Exercise materials ::
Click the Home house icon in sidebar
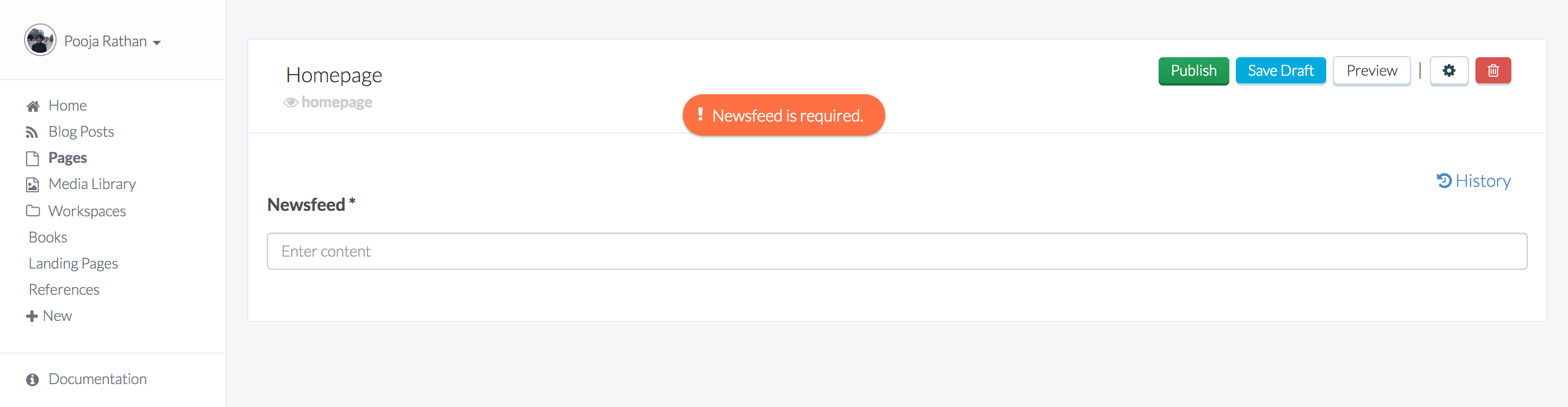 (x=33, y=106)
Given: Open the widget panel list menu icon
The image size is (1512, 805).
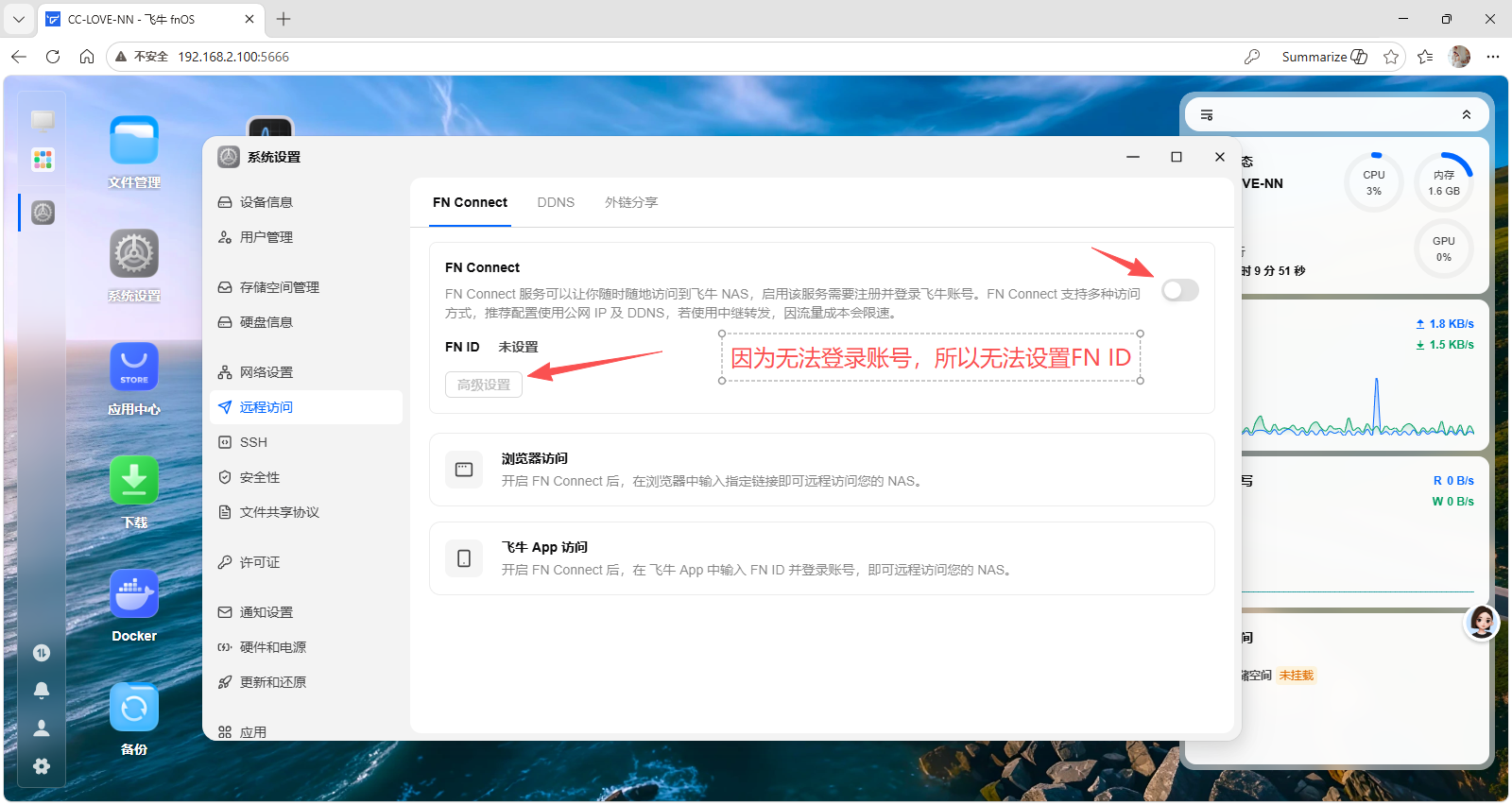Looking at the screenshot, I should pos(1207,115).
...
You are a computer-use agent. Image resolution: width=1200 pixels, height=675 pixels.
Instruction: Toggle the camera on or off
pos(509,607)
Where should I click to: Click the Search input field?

To do :: Nothing should appear in the answer except the lines above from the line with "Instruction: Toggle the camera on or off" through the line with "Where should I", both included, written out exactly.

Exercise result ::
Instruction: Toggle the camera on or off
pos(509,607)
Where should I click to: Click the Search input field?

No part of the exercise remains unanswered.